Another friend of the band was Robert Hunter, the famed Grateful Dead lyricist. He had a fateful conversation with Anton at a party around 1990.
“Hunter said: ‘Zero is a great band but most of your fans are other musicians. If you want to expand your audience, you ought to have some songs (with verses).’ I said, ‘You got any?’ and he said, ‘Yeah, you got any?’ And I said, ‘Yeah.’ ”
Hunter, who besides Jerry Garcia, collaborated with Jim Lauderdale, David Nelson, Bruce Hornsby among others, co-wrote 37 songs with Anton. Kimock contributed with melodies and bridges, making Zero into a song-building power of three.
Two different faces since the Nov. 23, 2019 show in Crystal Bay appeared onstage on May 14: singer-piano player Spencer Burrows and Hadi Al-Saadoon, Zero’s trumpeter on three early albums.
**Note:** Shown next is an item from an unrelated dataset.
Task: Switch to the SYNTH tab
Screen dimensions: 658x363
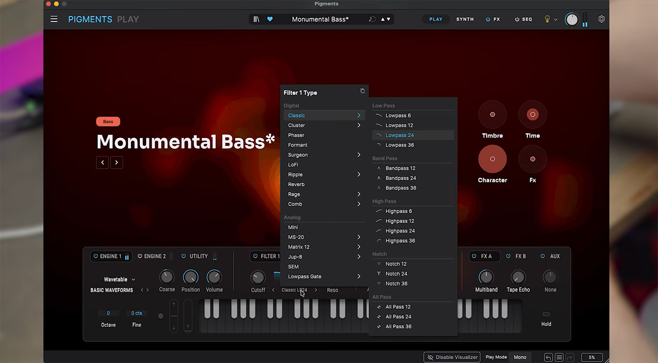Action: pyautogui.click(x=465, y=19)
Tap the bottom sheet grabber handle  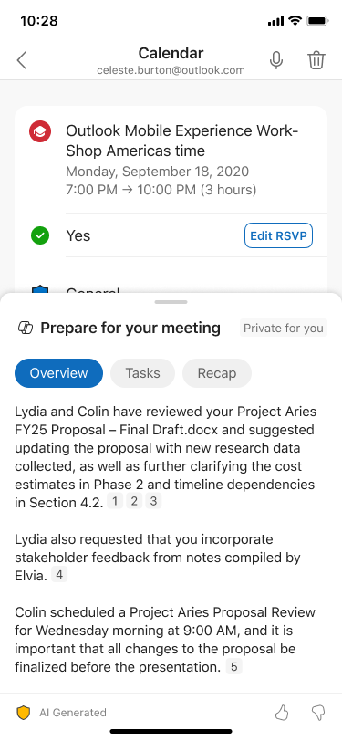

Burrows is half of the songwriting duo Burrows and Dilbeck, which is the offspring of the funk-rock group Frobeck. Al-Saadoon, a lifelong member of the Bay Area hippie rock scene including the band Wide Hole, said his greatest influence is Lee Morgan, a former player with aforementioned The Jazz Messengers.
Pete Sears, who played piano earlier in Zero, is back on bass. Sears has played with everyone from Rod Stewart, Jefferson Airplane to Hot Tuna and now with Moonalice and Chris Robinson & Green Leaf Rustlers.
On May 20, Zero will release a double-live CD, “Naught Again,” which are songs not included on the acclaimed “Chance in a Million,” from three October 1992 shows in San Francisco. Anton said he readdressed the recordings in order to find a new track to go along with a new mastered release of “Chance in a Million.” But he found enough great material to make an entirely new double live album.
“Dan Healy pretty much took the Grateful Dead studio and installed it in the basement of the Great American Music Hall,” Anton said.
The vinyl release of “Naught Again” will be Oct. 14, the night before Zero’s 30th anniversary performance at The Fillmore in San Francisco.
“There are 11 guys on record and five are still alive,” Anton said. “In my new book, I wrote, ‘Dying is like being stupid. It only bothers other people.’ ”
In 2015, Anton released a novel, “Face the Music.” He’s also an attorney and marijuana advocate who won a landmark case permitting the distribution of medical marijuana in California without federal interference.
“I believe marijuana is a positive thing for the world,” Anton said. “It would make people more peaceful and connected and empathetic.”